Silicon–lithium clusters are promising candidates for hydrogen storage due to their lightweight composition, high gravimetric capacities, and favorable non-covalent binding characteristics. In this study, we employ density functional theory (DFT), global optimization (AUTOMATON and Kick–MEP), and Born–Oppenheimer molecular dynamics (BOMD) simulations to evaluate the structural stability and hydrogen storage performance of key Li–Si systems. The exploration of their potential energy surface (PES) reveals that the true global minima of Li₆Si₆ and Li₁₀Si₁₀ differ markedly from those of the earlier Si–Li structures proposed as structural analogs of aromatic hydrocarbons such as benzene and naphthalene. Instead, these clusters adopt compact geometries composed of one or two Si₄ (T_d) units and a Si₂ dimer, all stabilized by surrounding Li atoms. Motivated by the recurrence of the Si₄–T_d motif, we explore oligomers of Li₄Si₄, which can be viewed as electronically transmuted analogues of P₄, confirming the additive H₂ uptake across dimer, trimer, and tetramer assemblies. Within the series of Si–Li clusters evaluated, the Li₁₂Si₅ sandwich complex, featuring a σ-aromatic Si₅¹⁰⁻ ring encapsulated by two Li₆⁵⁺ moieties, achieves the highest hydrogen capacity, adsorbing 34 H₂ molecules with a gravimetric density of 23.45 wt%. Its enhanced performance arises from the high density of accessible Li⁺ adsorption sites and the electronic stabilization afforded by delocalized σ-bonding.

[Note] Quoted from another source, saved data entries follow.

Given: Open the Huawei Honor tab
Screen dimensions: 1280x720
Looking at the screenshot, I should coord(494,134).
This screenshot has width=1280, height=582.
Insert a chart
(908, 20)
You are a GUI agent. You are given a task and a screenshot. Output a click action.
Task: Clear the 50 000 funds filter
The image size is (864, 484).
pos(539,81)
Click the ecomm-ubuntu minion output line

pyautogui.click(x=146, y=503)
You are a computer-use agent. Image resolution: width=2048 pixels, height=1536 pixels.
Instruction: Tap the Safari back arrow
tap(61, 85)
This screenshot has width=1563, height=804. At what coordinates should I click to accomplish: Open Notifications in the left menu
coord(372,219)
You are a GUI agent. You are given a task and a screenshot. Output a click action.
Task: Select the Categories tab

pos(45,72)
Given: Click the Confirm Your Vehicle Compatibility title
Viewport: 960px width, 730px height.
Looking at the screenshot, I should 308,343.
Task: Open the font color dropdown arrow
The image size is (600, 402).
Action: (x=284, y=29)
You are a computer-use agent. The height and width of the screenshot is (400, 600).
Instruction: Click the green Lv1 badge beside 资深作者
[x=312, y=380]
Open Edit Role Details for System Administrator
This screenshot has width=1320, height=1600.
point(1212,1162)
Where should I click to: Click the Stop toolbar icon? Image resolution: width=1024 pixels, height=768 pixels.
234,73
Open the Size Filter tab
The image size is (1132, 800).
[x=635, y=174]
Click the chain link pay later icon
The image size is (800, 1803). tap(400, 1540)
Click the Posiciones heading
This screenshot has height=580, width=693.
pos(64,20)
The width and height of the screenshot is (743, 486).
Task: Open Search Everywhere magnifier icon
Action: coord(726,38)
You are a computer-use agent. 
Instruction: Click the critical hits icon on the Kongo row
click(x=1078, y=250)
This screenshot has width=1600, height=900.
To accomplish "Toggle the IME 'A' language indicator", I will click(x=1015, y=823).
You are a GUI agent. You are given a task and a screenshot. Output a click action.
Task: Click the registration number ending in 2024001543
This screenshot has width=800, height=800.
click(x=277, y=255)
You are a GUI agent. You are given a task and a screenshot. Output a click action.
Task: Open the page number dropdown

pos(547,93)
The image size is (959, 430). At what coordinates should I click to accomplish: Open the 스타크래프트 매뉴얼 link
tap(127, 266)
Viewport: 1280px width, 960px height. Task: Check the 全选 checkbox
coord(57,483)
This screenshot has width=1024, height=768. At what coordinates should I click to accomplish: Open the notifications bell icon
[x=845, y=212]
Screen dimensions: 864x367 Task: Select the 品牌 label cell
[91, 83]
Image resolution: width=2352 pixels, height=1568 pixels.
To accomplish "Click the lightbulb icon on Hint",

BOMD simulations at 300 and 400 K confirm their dynamic stability and reversible storage behavior, while analysis of the interaction regions confirms that hydrogen adsorption proceeds via weak, dispersion-driven physisorption. These findings clarify the structure–property relationships in Si–Li clusters and provide a basis for designing modular, lightweight, and thermally stable hydrogen storage materials.